*Data in this exercise*.
----
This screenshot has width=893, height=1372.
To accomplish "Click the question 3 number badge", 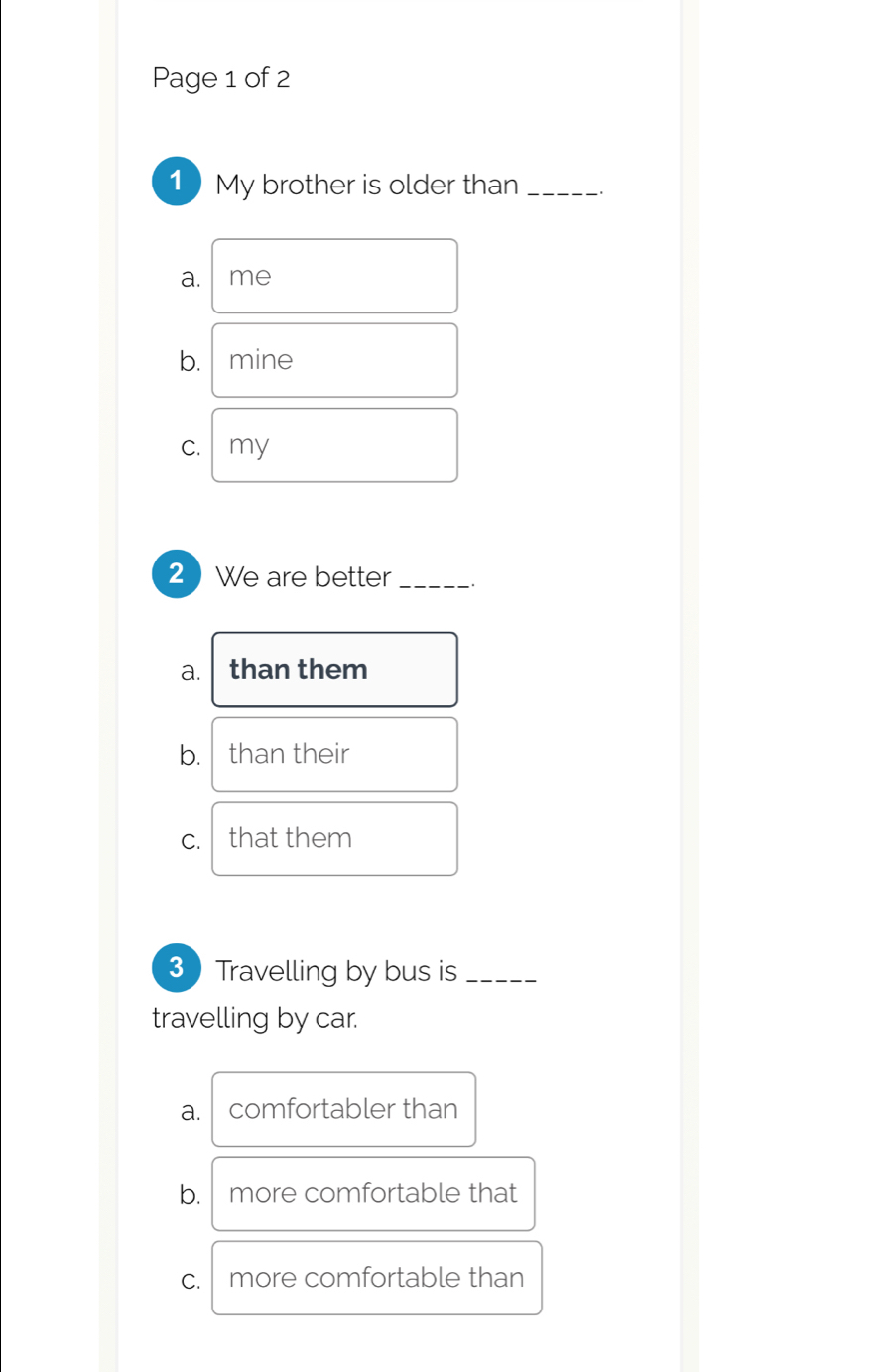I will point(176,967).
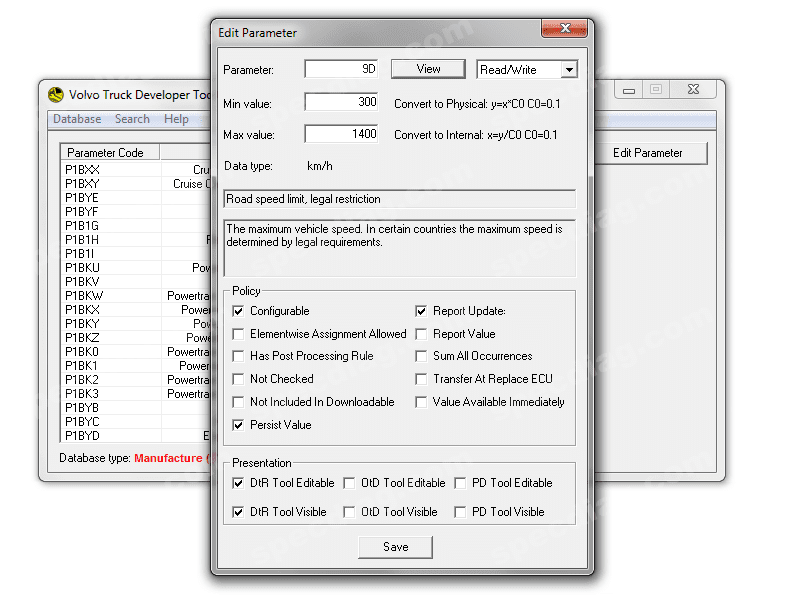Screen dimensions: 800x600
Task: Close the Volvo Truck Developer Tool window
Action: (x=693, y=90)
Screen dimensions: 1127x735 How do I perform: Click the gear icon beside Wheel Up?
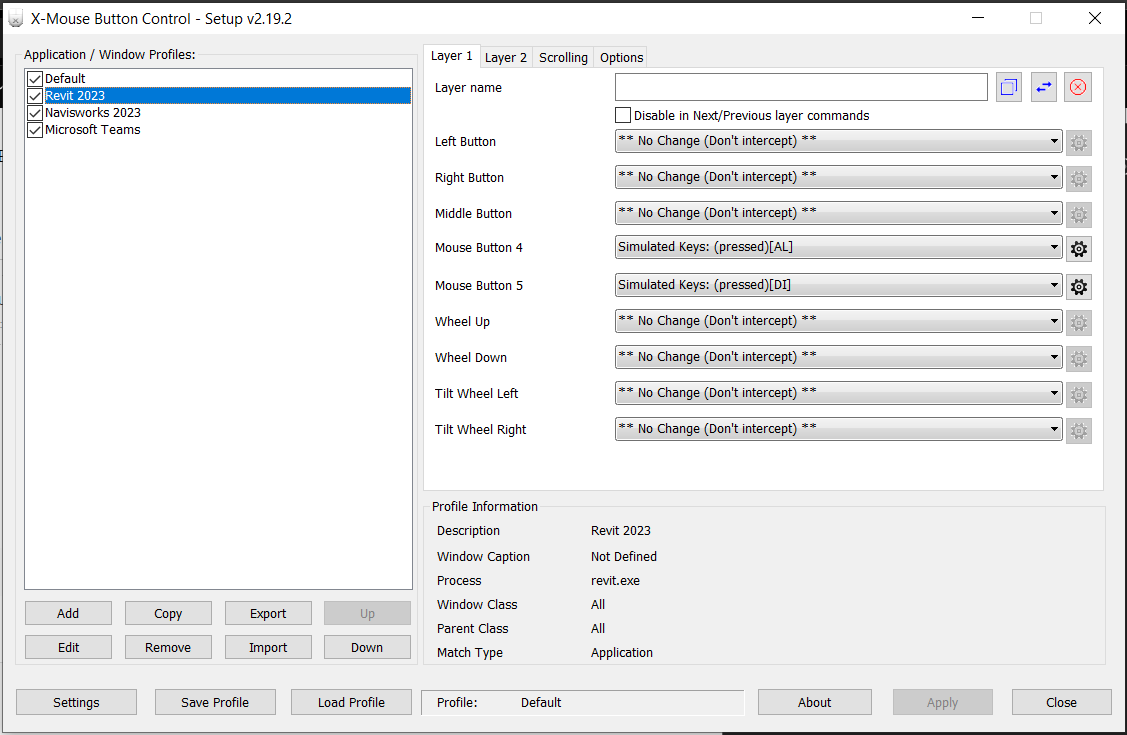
----
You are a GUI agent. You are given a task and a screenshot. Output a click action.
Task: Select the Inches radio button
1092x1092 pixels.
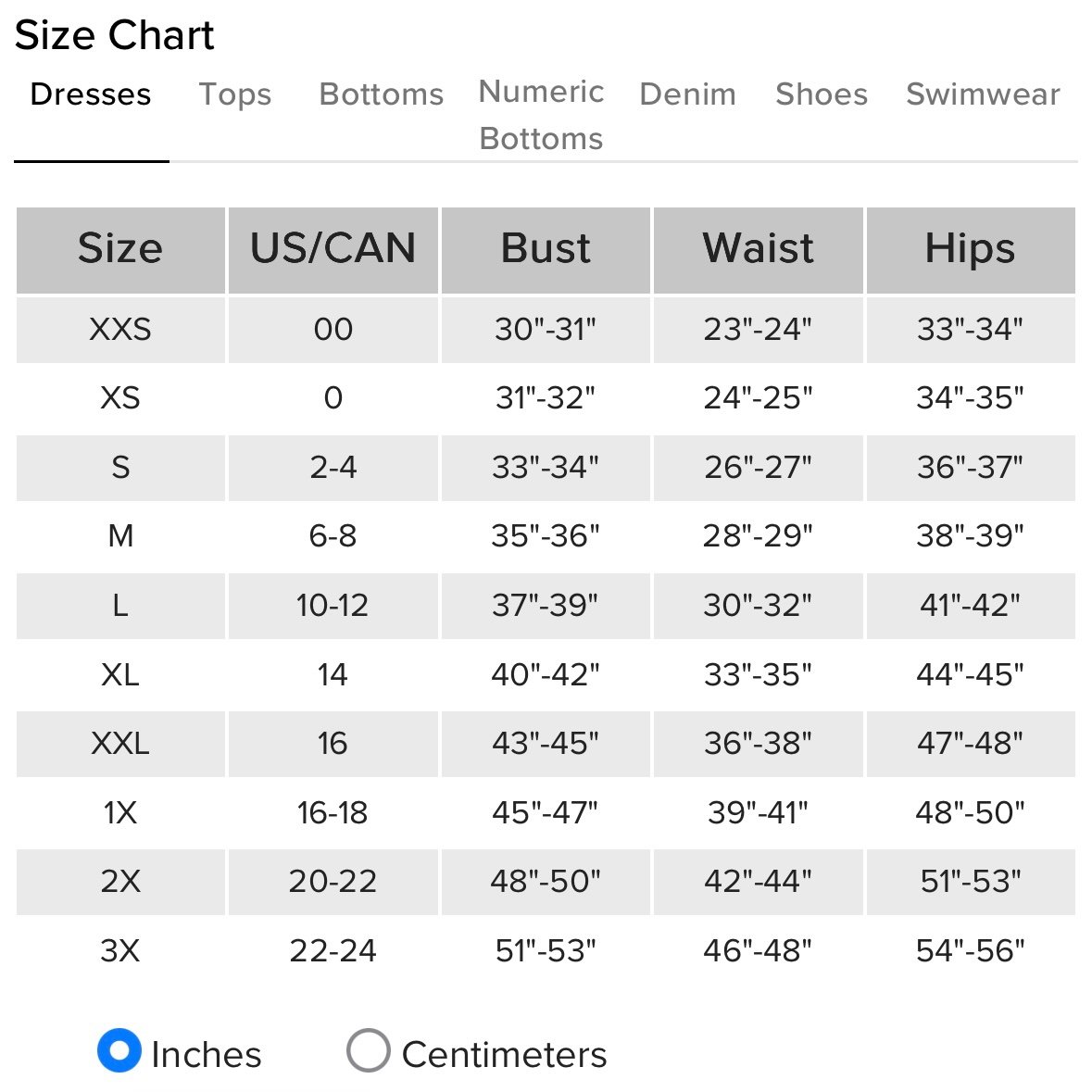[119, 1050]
----
*Task*. Would you copy out every line in the records that includes the string "screenshot"?

*Task response*.
This screenshot has width=893, height=1372.
You are a GUI agent. You are given a task and a screenshot. Output a click action.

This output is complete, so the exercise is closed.